My father-in-law gave me a 3500 W generator. It only has one standard 20 amp outlet. I would like to change it to a 30 amp single to plug in my travel trailer. Do any of you know what it would take to do that? Circuit breaker, regulator etc.?? Thanks, Tom.


----------



## RedOctobyr (Aug 8, 2018)

Per the manual, here: 

https://docplayer.es/3268289-Owner-...d-understand-owner-s-manual-prior-to-use.html

There is a 25A circuit breaker, which protects the two standard outlets, allowing you to draw up to 25A total from the two outlets. At 120V, 25A gives you 3000W, the rated continuous output. So even if you change the plug, you won't get access to additional power. 

You could make a cable that would plug into both of the standard outlets, and combine them to a 30A outlet. Those standard outlets are rated to 20A each, so you'd have to draw from both of them to safely draw 25A. Unfortunately, if you ever neglected to plug in one of the 2 standard plugs (or if one came loose during operation), you'd have exposed, live, male pins on that standard plug, creating an electrocution hazard. This would be a risky approach. 

Alternately, you could open it up, and tie into the wires coming from the 25A breaker, and connect a 30A 120V outlet.


----------



## KsTom (Sep 24, 2018)

Thanks for the response. So the generator just isn’t quite big enough to run everything in the travel trailer.Sounds like I would be better off getting this rv adapter . It would run the majority of things just probably not the a/c or furnace.


----------



## tabora (Sep 6, 2018)

My Onan RV GenSet is only 2800watts, and it runs everything in our camp fine... Up to 23.3 Amps, that is. It has a 25A breaker, too.
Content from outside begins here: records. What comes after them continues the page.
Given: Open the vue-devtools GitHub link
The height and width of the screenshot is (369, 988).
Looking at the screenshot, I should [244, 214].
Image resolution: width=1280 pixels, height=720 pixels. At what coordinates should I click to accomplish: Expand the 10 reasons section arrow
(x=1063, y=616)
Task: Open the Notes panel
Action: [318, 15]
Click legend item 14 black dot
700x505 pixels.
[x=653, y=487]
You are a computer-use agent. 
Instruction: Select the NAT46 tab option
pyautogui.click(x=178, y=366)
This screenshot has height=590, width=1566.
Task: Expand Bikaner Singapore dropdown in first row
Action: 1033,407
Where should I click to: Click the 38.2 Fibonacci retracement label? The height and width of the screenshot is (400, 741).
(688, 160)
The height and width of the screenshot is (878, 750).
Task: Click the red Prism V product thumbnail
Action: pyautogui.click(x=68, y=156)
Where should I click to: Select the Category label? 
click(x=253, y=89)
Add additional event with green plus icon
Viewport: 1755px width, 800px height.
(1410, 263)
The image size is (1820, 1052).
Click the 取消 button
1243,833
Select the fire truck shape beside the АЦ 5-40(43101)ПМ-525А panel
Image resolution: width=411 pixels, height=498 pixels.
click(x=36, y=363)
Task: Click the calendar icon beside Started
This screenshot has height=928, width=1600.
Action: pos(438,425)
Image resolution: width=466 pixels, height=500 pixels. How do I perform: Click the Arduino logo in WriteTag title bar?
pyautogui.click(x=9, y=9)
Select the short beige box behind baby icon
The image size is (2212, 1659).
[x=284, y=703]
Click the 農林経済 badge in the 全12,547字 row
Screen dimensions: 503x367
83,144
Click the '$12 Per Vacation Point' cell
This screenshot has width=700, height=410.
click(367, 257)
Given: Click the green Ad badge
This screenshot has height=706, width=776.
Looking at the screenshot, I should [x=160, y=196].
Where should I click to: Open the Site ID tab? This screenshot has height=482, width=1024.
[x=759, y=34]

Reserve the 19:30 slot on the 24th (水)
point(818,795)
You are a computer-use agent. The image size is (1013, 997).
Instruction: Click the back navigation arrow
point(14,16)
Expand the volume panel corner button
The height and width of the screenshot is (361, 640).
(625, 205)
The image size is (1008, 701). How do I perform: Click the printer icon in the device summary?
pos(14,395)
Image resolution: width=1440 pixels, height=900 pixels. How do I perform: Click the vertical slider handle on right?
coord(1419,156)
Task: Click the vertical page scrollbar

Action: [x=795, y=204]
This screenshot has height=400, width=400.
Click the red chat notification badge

You just need to watch what you try to start up at the same time; single A/C = OK, A/C + Microwave may not be OK.

I'd replace the 20A outlets with a single 30A twistlock and call it good.


----------



## tabora (Sep 6, 2018)

tabora said:


> I'd replace the 20A outlets with a single 30A twistlock and call it good.


Or just add a 30A twistlock on a short cord (dongle) and keep the other outlets available for use as needed... You'd have 25A total available over all 3 outlets in combination.


----------



## KsTom (Sep 24, 2018)

Good to know. Thank you.


----------